LG Stylo 2 V
- Slight, lightweight build
- Latest Android software
- Long-lasting, removable battery
- Smooth performance
- Limited internal storage
- Lots of bloatware
- Questionable call quality
Can't afford a Samsung Galaxy Note? Well, LG has got you covered. The super low-budget LG Stylo 2V is a Verizon exclusive smartphone with a stylus and a promise that it can do much of what a Galaxy Note can. Can it fill such large shoes?
Well, sort of.
The Stylo 2 V is wholly unremarkable as phones go: it's a budget phablet with a 5.7-inch display, 13-megapixel camera, 3,000mAh battery, a generation-old Android Marshmallow OS, and 16GB of storage. It does come with a stylus, however, and sells for a scant $240. You can use the included pen-like stylus to write, draw and take notes, as well as touch and tap with precision. The nano-coated, hard fiber tip gives better control and better lines than your finger, and overall the pen does look quite classy. This little pen comes in handy time to time, but it's not as useful as the Note's S-Pen.
There's not much going under the surface either. It comes equipped with a Snapdragon 410 CPU, which is an entry level chipset from 2013 that has no place on a modern smartphone. Despite the underwhelming power it provides, basic functions on the Stylo 2 V are smooth and without many hiccups. It can handle gaming quite well, surprisingly, but the poor graphics system won't drop and jaws. The 720p display is bright and images are crisp, but it's nothing impressive. The single, small, rear-mounted speaker is also lacking. Clearly, LG didn't put much effort into making the Stylo 2 V an entertainment device, compared to the better LG K8.
Unfortunately, there is also a fair amount of bloatware brought to you by LG and Verizon. The Android Marshmallow OS is nice, but the thick, heavily customized LG skin is just plain ugly. It lacks restraint, polish, and just plain good taste compared to its rivals, and certain key features (like the app drawer) have either been completely removed or needlessly changed.
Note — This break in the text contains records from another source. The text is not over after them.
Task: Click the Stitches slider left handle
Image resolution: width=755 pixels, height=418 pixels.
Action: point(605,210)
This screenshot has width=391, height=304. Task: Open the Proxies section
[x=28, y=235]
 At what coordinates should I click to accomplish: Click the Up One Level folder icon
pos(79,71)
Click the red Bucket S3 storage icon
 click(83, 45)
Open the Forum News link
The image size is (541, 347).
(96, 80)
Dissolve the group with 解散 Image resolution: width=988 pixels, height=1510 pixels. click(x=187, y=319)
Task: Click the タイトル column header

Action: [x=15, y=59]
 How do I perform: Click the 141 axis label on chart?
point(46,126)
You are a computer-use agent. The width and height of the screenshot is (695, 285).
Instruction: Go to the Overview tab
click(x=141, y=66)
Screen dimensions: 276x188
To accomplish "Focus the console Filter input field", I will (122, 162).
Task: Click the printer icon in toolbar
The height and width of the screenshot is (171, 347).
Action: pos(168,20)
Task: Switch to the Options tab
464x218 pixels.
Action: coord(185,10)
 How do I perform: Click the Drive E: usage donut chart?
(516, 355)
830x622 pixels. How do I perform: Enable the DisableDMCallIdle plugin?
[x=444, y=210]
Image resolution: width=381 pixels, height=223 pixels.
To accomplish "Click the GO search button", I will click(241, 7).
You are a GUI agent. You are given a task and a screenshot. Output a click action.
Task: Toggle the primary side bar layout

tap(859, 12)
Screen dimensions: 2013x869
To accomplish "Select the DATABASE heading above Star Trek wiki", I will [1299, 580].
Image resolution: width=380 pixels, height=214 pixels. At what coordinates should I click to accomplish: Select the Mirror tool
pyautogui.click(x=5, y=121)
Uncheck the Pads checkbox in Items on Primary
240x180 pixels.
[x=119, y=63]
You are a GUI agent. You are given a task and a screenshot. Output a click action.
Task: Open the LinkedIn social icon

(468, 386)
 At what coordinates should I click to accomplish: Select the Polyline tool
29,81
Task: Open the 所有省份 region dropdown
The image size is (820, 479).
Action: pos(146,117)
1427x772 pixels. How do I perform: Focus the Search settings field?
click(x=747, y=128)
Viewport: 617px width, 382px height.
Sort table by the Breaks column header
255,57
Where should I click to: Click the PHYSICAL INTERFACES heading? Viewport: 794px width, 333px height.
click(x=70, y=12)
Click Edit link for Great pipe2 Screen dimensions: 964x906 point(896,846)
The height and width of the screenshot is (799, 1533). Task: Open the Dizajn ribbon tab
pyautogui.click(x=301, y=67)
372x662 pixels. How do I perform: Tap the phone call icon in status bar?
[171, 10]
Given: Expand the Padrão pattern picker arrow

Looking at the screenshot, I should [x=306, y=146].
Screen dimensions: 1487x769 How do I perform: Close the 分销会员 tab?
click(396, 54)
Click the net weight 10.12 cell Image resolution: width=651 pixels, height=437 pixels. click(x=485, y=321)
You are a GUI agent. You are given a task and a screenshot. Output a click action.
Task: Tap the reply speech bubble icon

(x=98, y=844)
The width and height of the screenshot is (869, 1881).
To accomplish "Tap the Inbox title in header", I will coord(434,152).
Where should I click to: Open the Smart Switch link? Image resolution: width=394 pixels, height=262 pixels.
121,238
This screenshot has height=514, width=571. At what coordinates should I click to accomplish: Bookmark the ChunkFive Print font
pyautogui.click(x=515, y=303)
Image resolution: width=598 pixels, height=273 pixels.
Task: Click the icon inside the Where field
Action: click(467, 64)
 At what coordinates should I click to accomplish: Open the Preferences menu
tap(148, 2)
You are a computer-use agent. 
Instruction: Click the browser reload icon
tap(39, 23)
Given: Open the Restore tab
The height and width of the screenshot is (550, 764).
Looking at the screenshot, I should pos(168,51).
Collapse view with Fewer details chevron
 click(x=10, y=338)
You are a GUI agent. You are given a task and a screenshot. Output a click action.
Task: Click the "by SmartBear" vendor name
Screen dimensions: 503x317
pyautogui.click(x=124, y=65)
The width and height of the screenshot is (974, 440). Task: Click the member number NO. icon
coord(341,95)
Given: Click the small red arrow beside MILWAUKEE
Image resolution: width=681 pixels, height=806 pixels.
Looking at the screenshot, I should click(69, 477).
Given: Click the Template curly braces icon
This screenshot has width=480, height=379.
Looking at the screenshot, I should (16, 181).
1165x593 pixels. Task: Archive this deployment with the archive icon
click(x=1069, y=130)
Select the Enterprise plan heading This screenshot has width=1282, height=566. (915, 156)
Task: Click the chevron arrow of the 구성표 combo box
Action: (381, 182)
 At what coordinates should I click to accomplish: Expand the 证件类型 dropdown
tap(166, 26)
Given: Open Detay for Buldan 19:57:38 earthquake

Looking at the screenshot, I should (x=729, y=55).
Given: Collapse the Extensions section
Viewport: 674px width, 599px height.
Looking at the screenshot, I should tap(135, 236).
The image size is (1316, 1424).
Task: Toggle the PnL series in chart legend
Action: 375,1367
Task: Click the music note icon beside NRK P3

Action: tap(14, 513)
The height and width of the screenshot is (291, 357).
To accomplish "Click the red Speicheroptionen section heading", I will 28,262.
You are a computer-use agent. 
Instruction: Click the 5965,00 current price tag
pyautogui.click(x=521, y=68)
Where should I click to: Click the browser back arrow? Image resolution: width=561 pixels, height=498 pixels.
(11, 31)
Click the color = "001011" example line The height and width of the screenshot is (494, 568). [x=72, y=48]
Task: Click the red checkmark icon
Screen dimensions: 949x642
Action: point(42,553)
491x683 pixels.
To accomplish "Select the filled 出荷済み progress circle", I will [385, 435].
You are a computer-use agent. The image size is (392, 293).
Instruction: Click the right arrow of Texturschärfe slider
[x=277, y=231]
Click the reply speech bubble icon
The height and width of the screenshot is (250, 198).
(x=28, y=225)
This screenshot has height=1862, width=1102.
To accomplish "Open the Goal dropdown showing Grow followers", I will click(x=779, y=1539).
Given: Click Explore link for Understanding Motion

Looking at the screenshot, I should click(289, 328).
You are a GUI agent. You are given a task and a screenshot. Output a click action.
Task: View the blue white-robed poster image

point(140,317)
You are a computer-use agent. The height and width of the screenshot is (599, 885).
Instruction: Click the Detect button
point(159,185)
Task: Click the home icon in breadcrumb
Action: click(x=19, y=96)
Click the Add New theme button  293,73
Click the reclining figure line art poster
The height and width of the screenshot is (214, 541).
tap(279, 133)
While the Stylo 2 V certainly isn't an impressive smartphone, there are a few things I actually liked about it. The 13 MP rear camera takes surprisingly decent photos with HDR on. The removable battery is also extremely long-lasting, with an estimated 30 hours of usage time. The price is also quite attractive, and the specs (while underpowered) are quite remarkable compared to other smartphones in its class.